Cuauhtémoc Blas
Por lo menos a cambio de sustraer tanto dinero de los erarios, los presidentes municipales deberían cambiar los nombres poco agraciados de sus comunidades como este pueblo de Huatulco llamado Agua Hedionda, evoca a las aguas sulfurosas, pero eso es diferente a agua mal oliente. Es peor el de otro pueblo que está de Oaxaca al Istmo, Las Majadas, o seas las defecadas. ¿Que no tienen el nombre de un arbolito o un cerrito agradable que les pongan?

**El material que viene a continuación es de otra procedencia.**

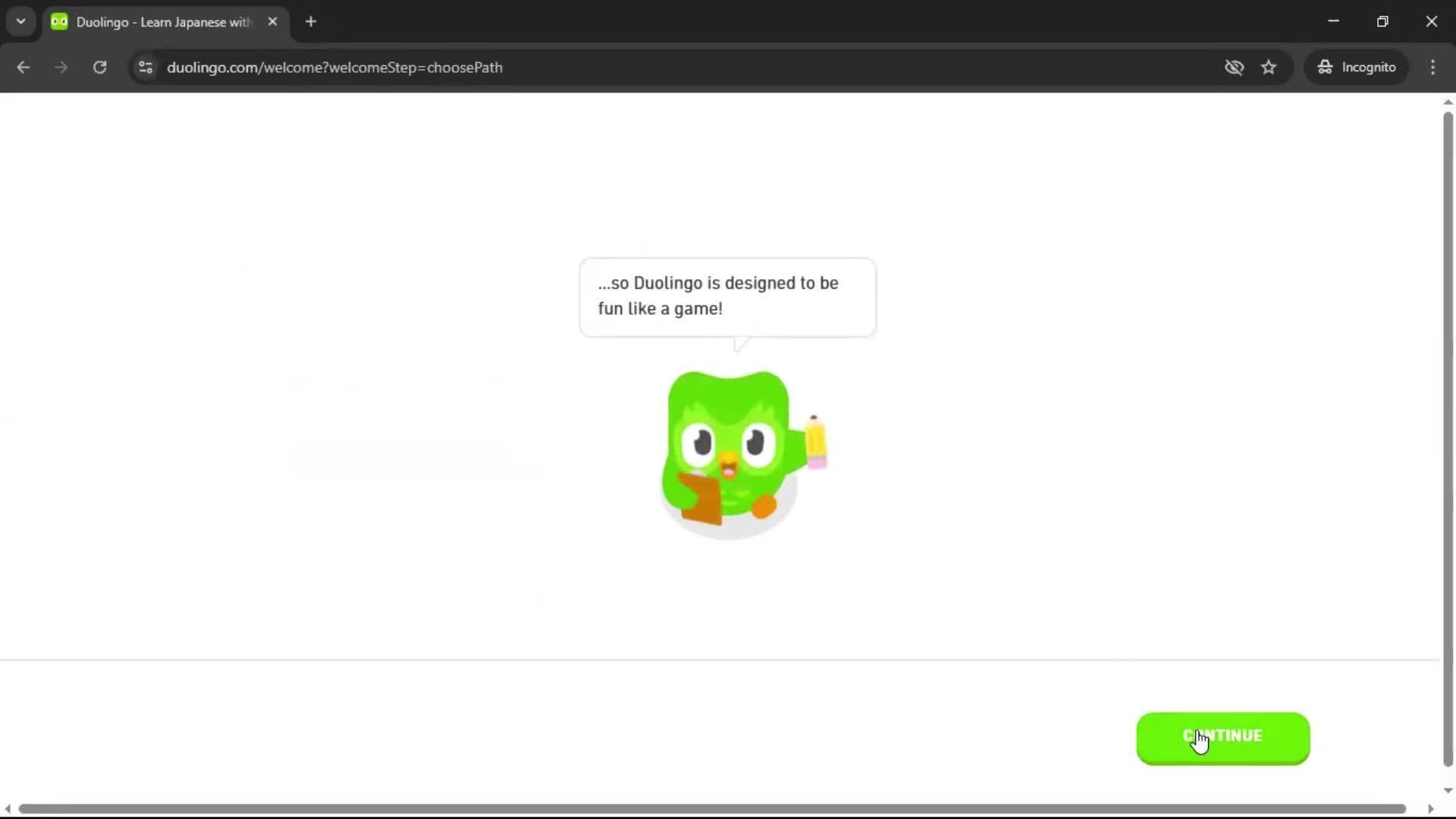Click the third-party cookies eye icon
1456x819 pixels.
1235,67
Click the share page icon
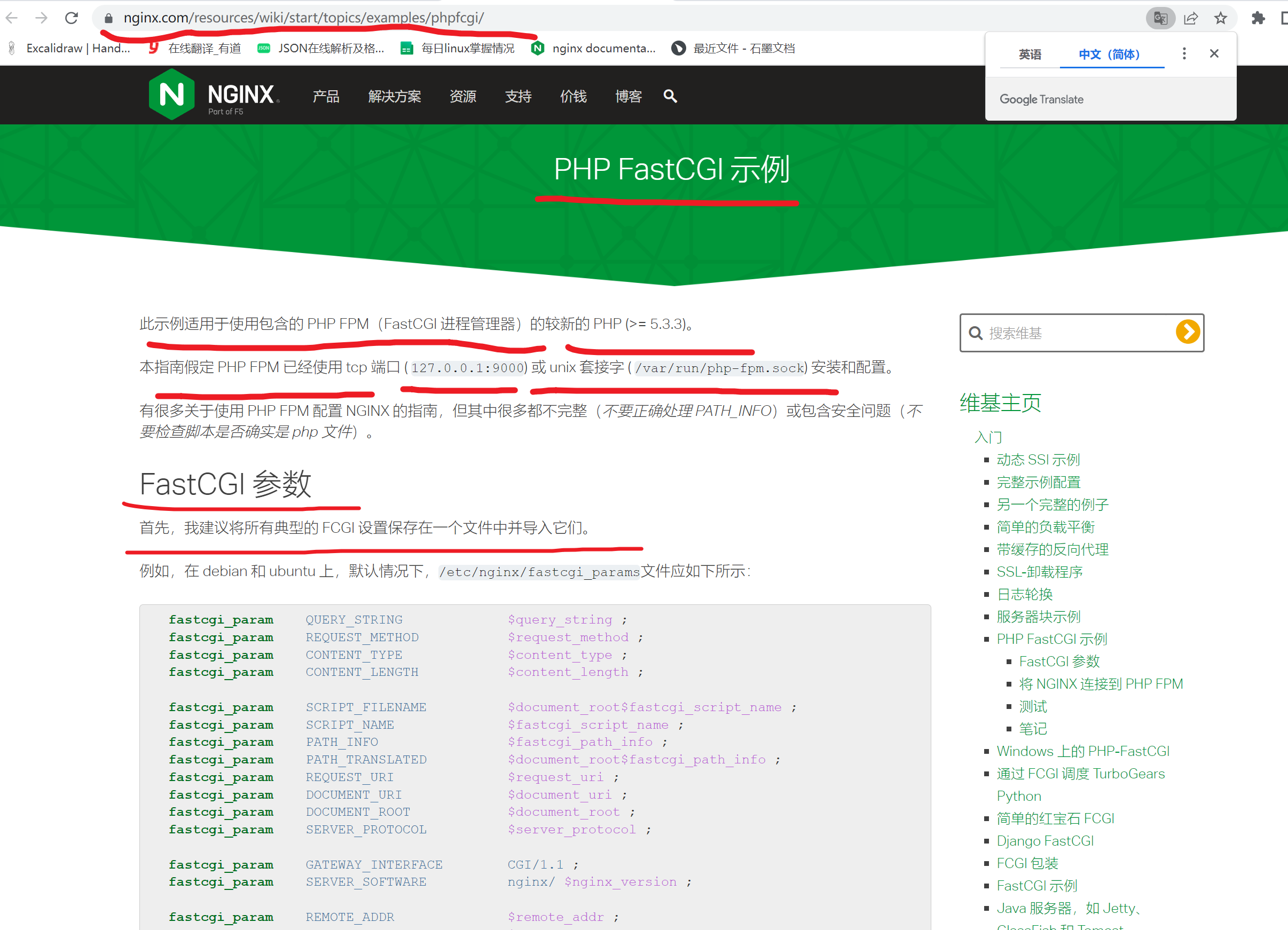 [x=1190, y=18]
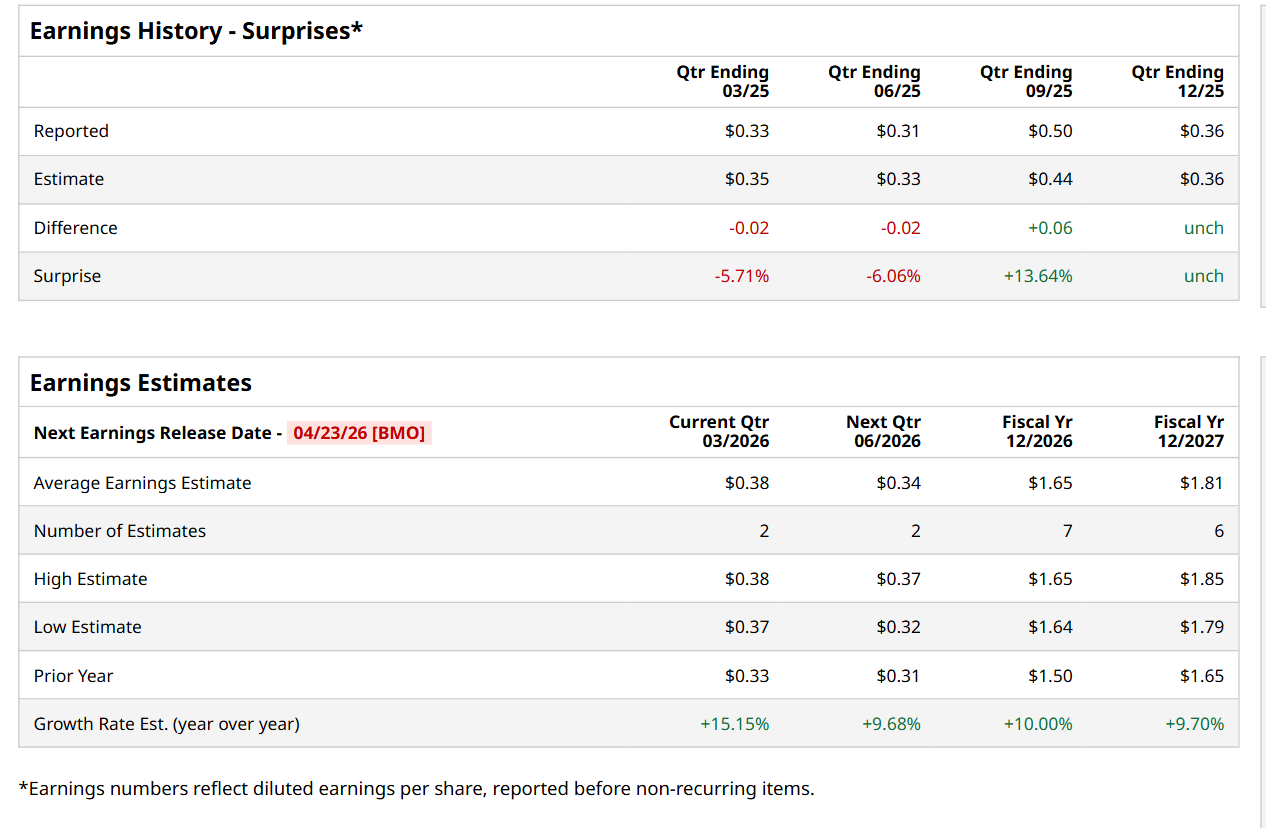The height and width of the screenshot is (828, 1266).
Task: Click the Current Qtr 03/2026 column header
Action: pyautogui.click(x=719, y=432)
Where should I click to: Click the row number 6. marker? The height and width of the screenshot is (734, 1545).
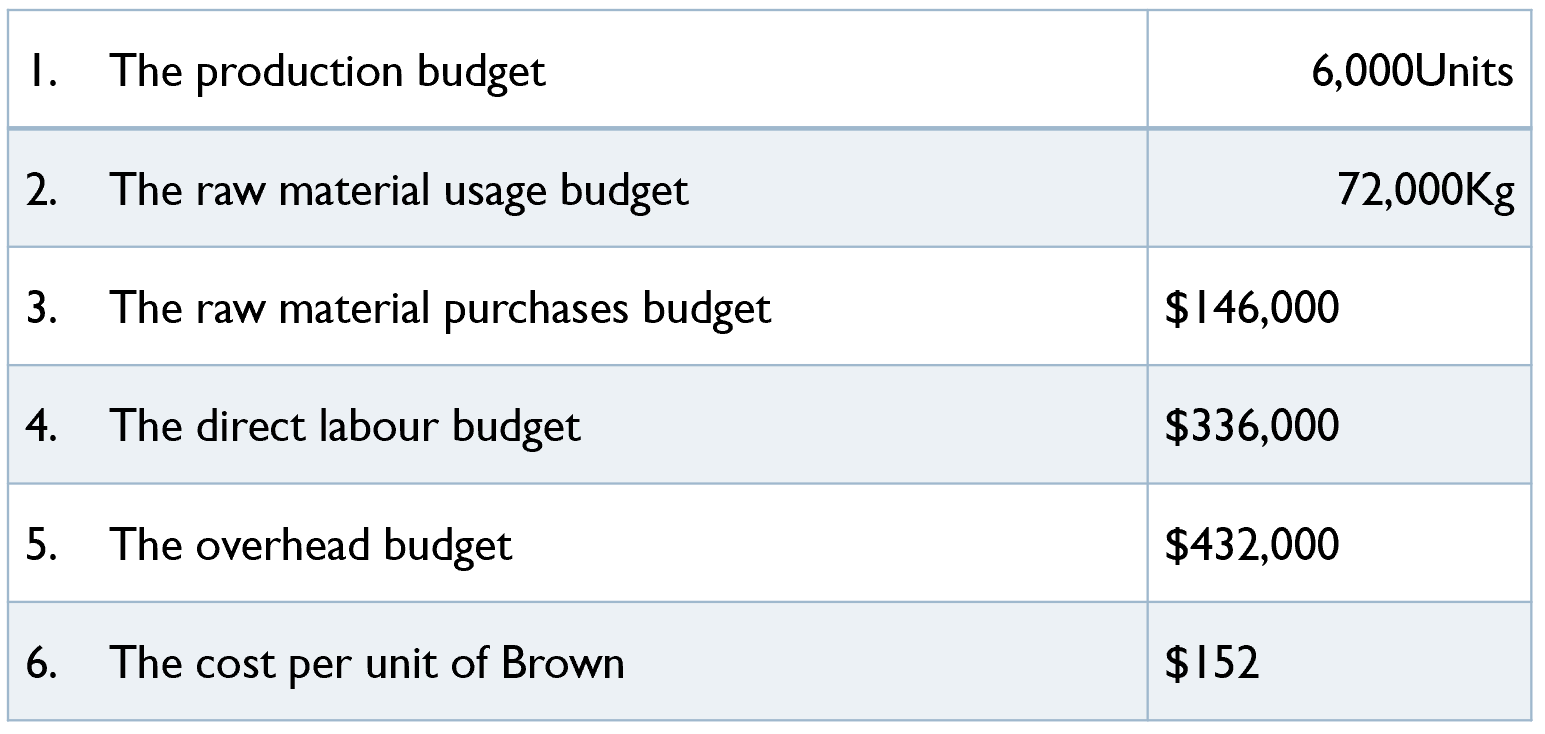(41, 662)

Peccata minuta para los depredadores municipales como José Hernández, presidente de Santa María Huatulco, quien desde octubre del año pasado anunció la construcción del techado de un salón de usos múltiples en Agua Hedionda, presumiendo una inversión de un millón 579 mil pesos. En el lugar hay un letrero que dice “Se construye Techado…”, hasta hoy no han iniciado construcción alguna. Aunque fue una de las obras fantasmas del informe de gobierno de diciembre pasado.
Obras fantasmas en Huatulco
Hay más obras fantasmas que la población denuncia, como una pavimentación en Arroyo Súchil y las dificultadas creadas por esa autoridad por lo mismo entre las comunidades de El Manantial y Chacalmata. El presidente sólo reconoce y entrega recursos al primero por ser el que lo apoyó en su campaña, en tanto Chacalmata apoyaba al difunto Edgar Hernández.